Does this mean better access to a winder range of service for foreign visitors? Not unless they have come to Canada as medical tourists. The few for-profit clinics that exist are largely prohibited from providing the kind of emergency hospital care foreign tourists are covered for by their travel policies. For them, the general community hospital will be the first choice for any referral. Neither will they qualify for the knees, hips, diagnostic imaging and other supplemental services the for- profits specialize in.
Cross-border care
In a not uncommon report, Toronto Globe and Mail reporter Lisa Priest in January 2008 wrote that more than 150 critically ill Canadians – many with life threatening cerebral hemorrhages – have been rushed to Michigan and New York State hospitals since the spring of 2006 because they could not obtain intensive care beds in Ontario. British Columbia too was forced to send patients with spine injuries to Washington state hospitals, and neighouring provinces Alberta and Saskatchewan have also been forced to relocate emergency patients to the US. But because foreign travellers are not covered under medicare, their travels to US specialty hospitals would not be covered by any Canadian government programme, although there would be no reason –other than economics – why their insurer could not foot the bill to relocate them from Toronto to a brain injury clinic in Cleveland.

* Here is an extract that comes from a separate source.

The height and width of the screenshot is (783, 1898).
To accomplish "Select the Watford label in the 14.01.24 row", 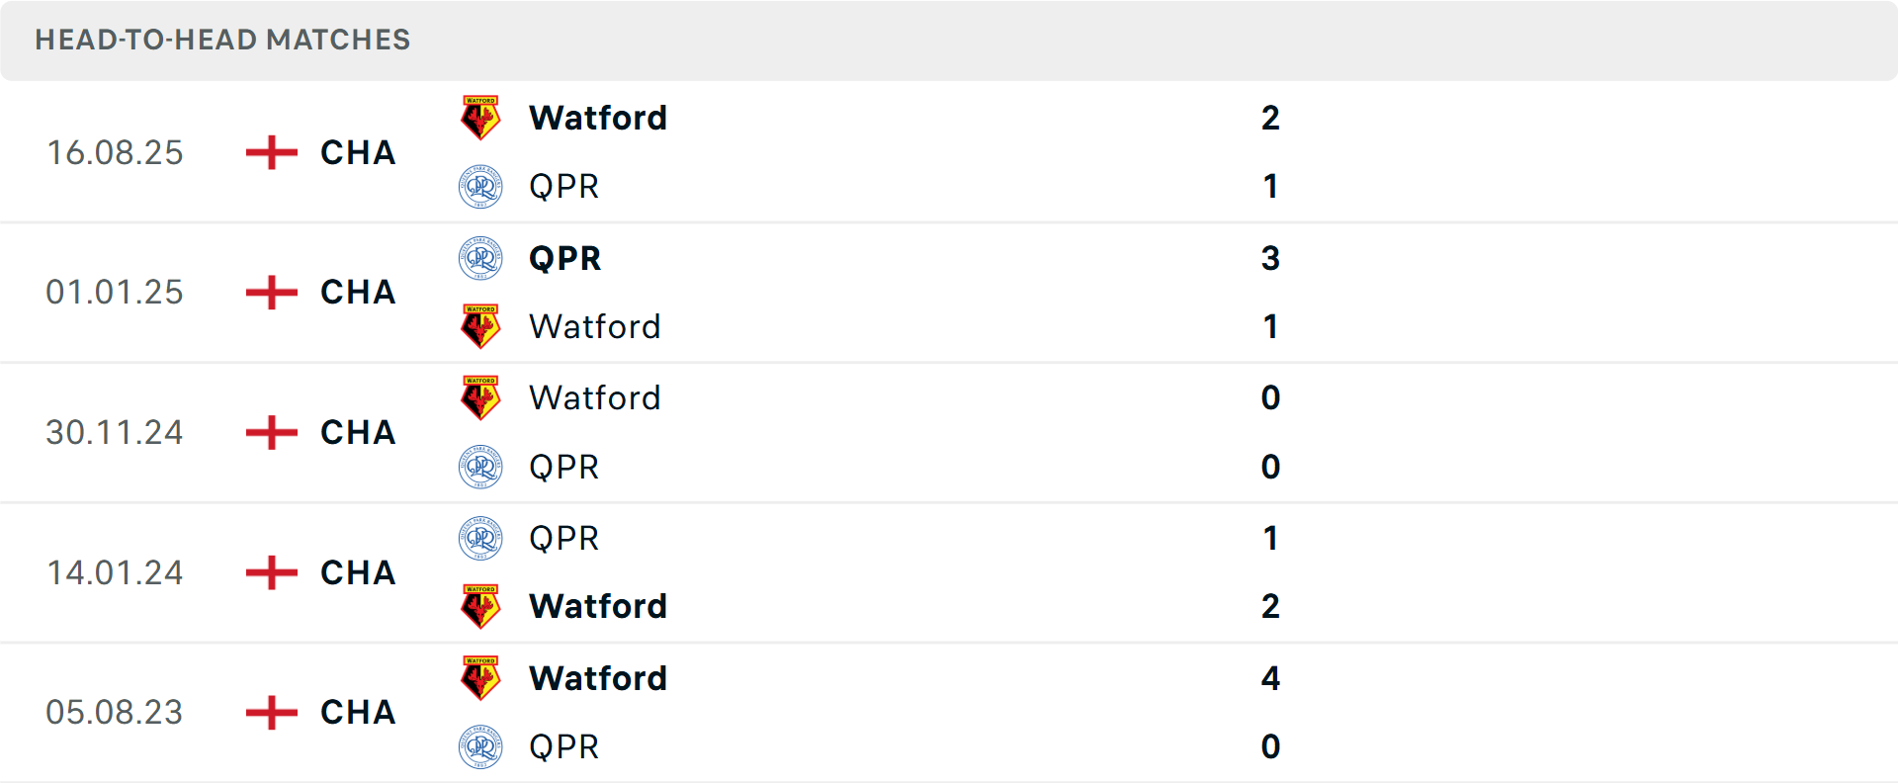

When Robert Bourassa, former Premier of Quebec, needed cancer treatment, he crossed into the US and obtained it at his own expense. When a leading Member of Parliament was diagnosed with breast cancer, in 2007, she went to the M.D. Anderson Center in Houston for treatment, at her own expense. Not all are tethered to waiting lists. Canadians by the thousands now go to the US for diagnostic imaging, radiation therapy, brain injury, cancer treatment, joint replacements, and a growing list of procedures not available to them in Canada. Sometimes these patients pay their own way, but most go at provincial expense under contracts written between provincial health ministries and US health centres.
Despite the sometimes acrimonious debates about the need for more consistent funding of healthcare and medical education, the quality of medical care one may expect in Canada is still high, particularly at the major university-centred networks of teaching hospitals such as those affiliated with McGill University in Montreal, the university of Toronto network (which includes such internationally renowned institutions as the Hospital for Sick Children), Dalhousie in Nova Scotia, the newer campuses such as McMaster University hospital in Hamilton, or Memorial University in Newfoundland; or the university centres in British Columbia, Alberta, or Ottawa.

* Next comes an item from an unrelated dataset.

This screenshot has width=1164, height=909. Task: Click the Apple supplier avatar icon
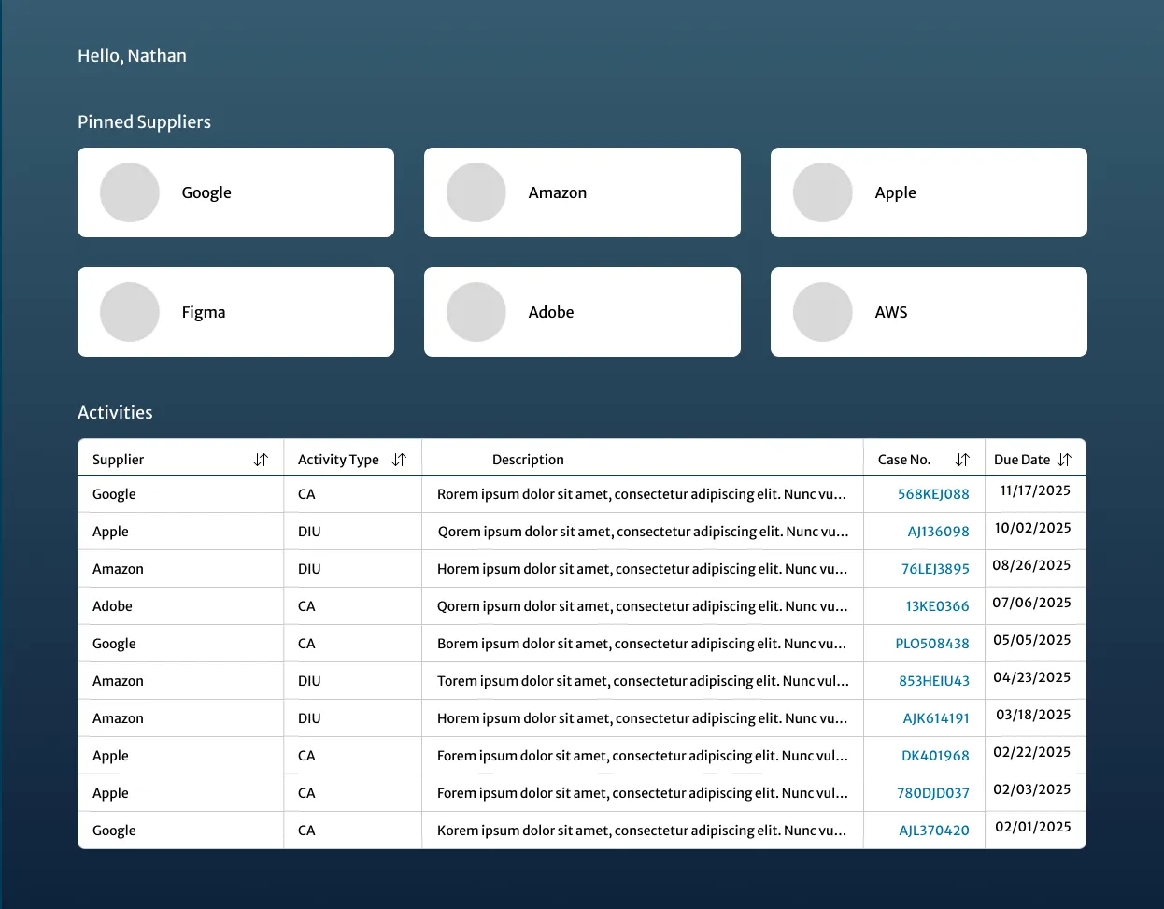tap(822, 192)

As in the U.S., not-for-profit tertiary care centres affiliated with the nation’s medical schools rank as the top hospitals on everybody’s list.
Foreign travellers to Canada are also not covered unless they are legal residents of the province they are visiting
The Canadian medical landscape is a highly sophisticated environment where world class technology and talent are conflicted by stresses that impact many other less wealthy countries. With health costs rising faster than major economic indices, GDP, consumer price index or wages, Canada is no different from any other developed country. What makes the dynamic so paradoxical, is that though it is quite clear government is not adequately funding what Canadians think is their birthright, it, along with a majority of Canadians still rejects private sector funding healthcare – even though hundreds of millions of dollars in private investment capital stand ready to be transfused into it.